3つのターミナル統合宣言で注目「成田空港」 なぜバラバラだった? 60年前の“理想形”とは
これまでに3つの旅客ターミナルをもつようになった成田空港が、将来的にひとつのターミナルに集約される可能性が出てきました。3つのターミナルはなぜでき、これからどうなるのでしょうか。
本当は超巨大ターミナル→やっぱり2か所で…
成田空港を運営するNAA(成田国際空港会社)が2022年9月、現在同空港にある3つの旅客ターミナルを、将来的にひとつのターミナルに集約する構想を発表しました。この理由をNAAは利用客の大幅な増加を見込み、その際の利便性や効率性を高めるためとしています。

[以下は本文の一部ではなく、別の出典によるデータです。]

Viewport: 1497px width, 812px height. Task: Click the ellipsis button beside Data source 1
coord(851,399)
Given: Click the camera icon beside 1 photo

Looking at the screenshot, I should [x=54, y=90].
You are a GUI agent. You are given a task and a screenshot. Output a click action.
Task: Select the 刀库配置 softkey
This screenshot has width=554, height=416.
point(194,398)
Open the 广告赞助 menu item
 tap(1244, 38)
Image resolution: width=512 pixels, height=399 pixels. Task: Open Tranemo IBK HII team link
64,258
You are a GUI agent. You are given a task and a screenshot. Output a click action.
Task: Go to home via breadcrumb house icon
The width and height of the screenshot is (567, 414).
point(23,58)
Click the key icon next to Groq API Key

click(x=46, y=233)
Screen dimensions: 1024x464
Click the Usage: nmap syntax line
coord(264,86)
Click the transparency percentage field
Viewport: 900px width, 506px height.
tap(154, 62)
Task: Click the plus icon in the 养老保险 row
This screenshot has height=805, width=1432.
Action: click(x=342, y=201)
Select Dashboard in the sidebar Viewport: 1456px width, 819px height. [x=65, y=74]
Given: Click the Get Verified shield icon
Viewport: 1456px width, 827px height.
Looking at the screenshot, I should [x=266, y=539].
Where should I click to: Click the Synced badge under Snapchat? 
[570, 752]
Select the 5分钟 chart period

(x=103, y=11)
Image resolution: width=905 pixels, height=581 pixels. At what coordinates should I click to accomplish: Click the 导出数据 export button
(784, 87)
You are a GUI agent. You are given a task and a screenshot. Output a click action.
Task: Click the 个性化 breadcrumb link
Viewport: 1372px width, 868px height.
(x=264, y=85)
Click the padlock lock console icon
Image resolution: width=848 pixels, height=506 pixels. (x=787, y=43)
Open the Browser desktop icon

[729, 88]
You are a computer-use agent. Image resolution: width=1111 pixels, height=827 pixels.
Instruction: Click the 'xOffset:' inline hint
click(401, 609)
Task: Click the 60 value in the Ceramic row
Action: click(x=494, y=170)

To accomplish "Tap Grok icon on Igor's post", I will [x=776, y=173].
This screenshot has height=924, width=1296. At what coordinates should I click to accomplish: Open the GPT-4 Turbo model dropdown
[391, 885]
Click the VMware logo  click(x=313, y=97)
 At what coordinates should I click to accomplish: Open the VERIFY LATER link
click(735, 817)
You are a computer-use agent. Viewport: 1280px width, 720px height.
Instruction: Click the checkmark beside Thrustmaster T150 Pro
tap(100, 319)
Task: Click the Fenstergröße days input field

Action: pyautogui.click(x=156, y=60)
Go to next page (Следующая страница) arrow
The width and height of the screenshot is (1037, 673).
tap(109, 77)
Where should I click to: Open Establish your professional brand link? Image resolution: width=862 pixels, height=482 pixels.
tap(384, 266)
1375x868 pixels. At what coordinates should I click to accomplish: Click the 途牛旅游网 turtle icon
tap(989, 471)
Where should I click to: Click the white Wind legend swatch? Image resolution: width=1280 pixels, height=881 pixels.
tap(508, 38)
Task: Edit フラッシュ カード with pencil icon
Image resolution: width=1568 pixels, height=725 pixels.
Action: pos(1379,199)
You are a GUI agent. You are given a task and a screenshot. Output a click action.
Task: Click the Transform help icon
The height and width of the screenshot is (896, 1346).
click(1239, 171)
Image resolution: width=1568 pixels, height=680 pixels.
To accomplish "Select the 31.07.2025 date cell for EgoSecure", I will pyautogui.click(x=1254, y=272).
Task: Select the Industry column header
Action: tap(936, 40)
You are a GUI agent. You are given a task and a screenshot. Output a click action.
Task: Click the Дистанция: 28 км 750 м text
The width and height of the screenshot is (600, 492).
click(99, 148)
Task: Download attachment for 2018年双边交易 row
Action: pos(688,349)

現在の3つの旅客ターミナルはどのように出来上がったのでしょうか。空港開港前の歴史から見ていきましょう。
実は成田空港のターミナルビルは、当初、現在のものとは全く異なる配置となる計画でした。1964年に公開された運輸白書によると、旅客ターミナルビルはひとつにまとめられており、カーブを描いた「C型」の巨大建造物から一定間隔でサテライト(旅客機が駐機する分棟)が伸びているような形状と確認できます。
そもそも新東京国際空港(成田空港のかつての正式名称)は、1970年頃には羽田空港における航空需要の増大がパンクするという、運輸省の予測から、首都圏に羽田空港を補佐する新空港が不可欠と判断され、建設が計画されました。新空港は、東京湾埋め立て、霞ケ浦(茨城県)などの他の案も含めた度重なる慎重な調査を経て、1965年に関係閣僚懇談会で、正式に千葉県・富里にいったん内定。しかし最終的には、成田市三里塚に新空港建設が決定されています。
建設開始時の成田空港のレイアウトは、初期案から一転し、2カ所の旅客ターミナルビルを主滑走路の間に配置するというものでした。滑走路は3本で、当初の計画案と比較すると大きくスケールダウンとはなりましたが、だいぶ「現在の成田空港」に近いものとなりました。
しかし、計画位置における土地の収用に大きな課題があり、その計画をすべて実現となると時間を要すると予想され、当初の懸案であった羽田空港の保管するタイム・リミットも超えてしまう可能性もあったことから、主滑走路一本と第1ターミナルのみ、という”暫定体制”で開港を目指すことに。結果として、このレイアウトで1978年5月20日の新東京国際空港の供用開始を迎えました。